From the Guidelines
The appropriate window for suturing a wound, particularly in contaminated or dirty abdominal surgeries, is between 2 to 5 days postoperatively, as this timeframe allows for delayed primary closure which may reduce the incidence of surgical site infections (SSI) 1.
Key Considerations
- The decision to suture a wound should be based on the wound's condition, with contaminated or dirty wounds potentially benefiting from delayed primary closure to reduce SSI risk.
- The timing of suturing is critical, with a window of 2 to 5 days postoperatively recommended for delayed primary closure in high-risk patients or contaminated wounds 1.
- Before suturing, thorough wound irrigation with normal saline and debridement of devitalized tissue are essential steps to minimize infection risk.
- Local anesthesia and tetanus prophylaxis should be considered as part of the wound management protocol.
Evidence-Based Recommendations
- For clean, uncontaminated wounds, primary closure can be considered immediately after proper cleaning and assessment.
- Heavily contaminated wounds, animal bites, or puncture wounds may require delayed primary closure or may not be suitable for primary closure regardless of timing.
- Prophylactic antibiotics may be indicated for contaminated wounds, bites, or in immunocompromised patients, but their use should be guided by clinical judgment and evidence-based guidelines.
Guideline Recommendations
- The World Society of Emergency Surgery guidelines suggest considering delayed primary closure of surgical wounds compared to primary closure in cases of contaminated and dirty incisions with purulent contamination 1.

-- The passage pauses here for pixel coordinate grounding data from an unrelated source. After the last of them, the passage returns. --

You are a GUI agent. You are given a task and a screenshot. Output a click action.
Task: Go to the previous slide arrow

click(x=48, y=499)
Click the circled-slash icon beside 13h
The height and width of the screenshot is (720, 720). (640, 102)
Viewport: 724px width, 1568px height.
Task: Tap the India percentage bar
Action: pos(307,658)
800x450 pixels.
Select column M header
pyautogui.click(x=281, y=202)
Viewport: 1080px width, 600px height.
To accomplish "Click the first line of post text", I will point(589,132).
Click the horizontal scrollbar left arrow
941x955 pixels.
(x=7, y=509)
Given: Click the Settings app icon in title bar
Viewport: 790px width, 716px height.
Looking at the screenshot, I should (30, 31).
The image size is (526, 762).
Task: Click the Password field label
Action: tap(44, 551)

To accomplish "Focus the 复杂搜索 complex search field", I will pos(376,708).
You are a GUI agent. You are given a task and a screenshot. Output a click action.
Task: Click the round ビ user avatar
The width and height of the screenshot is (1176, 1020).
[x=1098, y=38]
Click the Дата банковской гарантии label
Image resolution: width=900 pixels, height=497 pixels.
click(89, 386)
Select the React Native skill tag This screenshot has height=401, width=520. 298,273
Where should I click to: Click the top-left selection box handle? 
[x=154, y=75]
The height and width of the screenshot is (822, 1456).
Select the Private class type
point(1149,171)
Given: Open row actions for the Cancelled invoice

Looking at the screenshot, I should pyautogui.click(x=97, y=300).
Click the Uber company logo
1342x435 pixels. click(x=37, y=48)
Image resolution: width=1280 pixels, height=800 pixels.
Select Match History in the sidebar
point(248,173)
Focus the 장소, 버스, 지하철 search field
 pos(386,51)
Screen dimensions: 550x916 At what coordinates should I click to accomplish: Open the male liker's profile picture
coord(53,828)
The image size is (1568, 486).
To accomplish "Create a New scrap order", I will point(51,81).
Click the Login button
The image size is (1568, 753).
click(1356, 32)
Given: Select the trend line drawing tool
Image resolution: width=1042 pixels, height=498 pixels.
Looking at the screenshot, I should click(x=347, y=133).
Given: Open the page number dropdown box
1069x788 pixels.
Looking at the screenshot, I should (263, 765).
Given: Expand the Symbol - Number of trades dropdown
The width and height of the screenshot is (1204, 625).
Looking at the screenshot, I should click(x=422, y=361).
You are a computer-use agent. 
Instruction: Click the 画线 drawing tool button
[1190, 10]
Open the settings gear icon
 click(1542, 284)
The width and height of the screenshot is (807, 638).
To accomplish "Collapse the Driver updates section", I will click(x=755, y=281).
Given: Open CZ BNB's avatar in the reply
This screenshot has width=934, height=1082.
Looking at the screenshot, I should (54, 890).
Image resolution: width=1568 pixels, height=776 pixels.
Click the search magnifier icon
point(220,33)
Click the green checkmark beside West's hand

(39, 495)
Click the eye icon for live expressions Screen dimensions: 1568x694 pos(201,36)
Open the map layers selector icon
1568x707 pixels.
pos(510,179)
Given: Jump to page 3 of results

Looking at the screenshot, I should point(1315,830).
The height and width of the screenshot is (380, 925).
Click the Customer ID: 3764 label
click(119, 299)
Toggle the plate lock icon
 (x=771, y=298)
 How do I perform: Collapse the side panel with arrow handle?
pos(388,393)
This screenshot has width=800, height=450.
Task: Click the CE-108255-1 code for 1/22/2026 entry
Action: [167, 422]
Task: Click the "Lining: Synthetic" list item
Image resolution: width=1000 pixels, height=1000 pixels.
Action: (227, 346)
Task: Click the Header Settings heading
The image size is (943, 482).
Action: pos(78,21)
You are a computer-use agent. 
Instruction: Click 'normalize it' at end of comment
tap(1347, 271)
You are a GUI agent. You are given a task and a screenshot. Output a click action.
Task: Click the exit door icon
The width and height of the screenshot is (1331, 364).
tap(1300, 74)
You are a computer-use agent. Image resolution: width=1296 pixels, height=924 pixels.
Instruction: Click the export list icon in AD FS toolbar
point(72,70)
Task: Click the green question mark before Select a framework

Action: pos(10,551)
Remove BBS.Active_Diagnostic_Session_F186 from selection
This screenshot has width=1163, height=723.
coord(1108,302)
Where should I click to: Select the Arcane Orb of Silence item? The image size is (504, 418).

- The guidelines also recommend a revision between two and five days postoperatively when delayed closure of the surgical incision is performed 1.
From the Research
Appropriate Window for Suturing
- The appropriate window for suturing is often considered to be within six hours of injury, which is characterized as the "golden period" 2.
- However, several studies have confirmed that delays in wound closure rarely cause infection, and that other factors such as wound length and depth, contamination of the wound, and diabetes are more significant risk factors for wound infection 2.
- One study found that the use of topical antibiotics resulted in significantly lower infection rates than the use of a petrolatum control, and that patients who presented to the ED within 12 hours of injury had similar infection rates regardless of the time elapsed before treatment 3.
- There is no robust evidence on the relative effectiveness of any antiseptic/antibiotic/anti-bacterial preparation evaluated to date for use on surgical wounds healing by secondary intention, and the quality of the evidence is generally low or moderate 4.
- A prospective study found that prophylactic, orally administered antibiotics do not decrease the incidence of infection in patients with suture closure of simple lacerations 5.
- Skin laceration repair is an important skill in family medicine, and physicians should be familiar with various suturing techniques, including simple, running, and half-buried mattress (corner) sutures 6.
- Studies have shown that tap water is safe to use for irrigation, that white petrolatum ointment is as effective as antibiotic ointment in postprocedure care, and that wetting the wound as early as 12 hours after repair does not increase the risk of infection 6.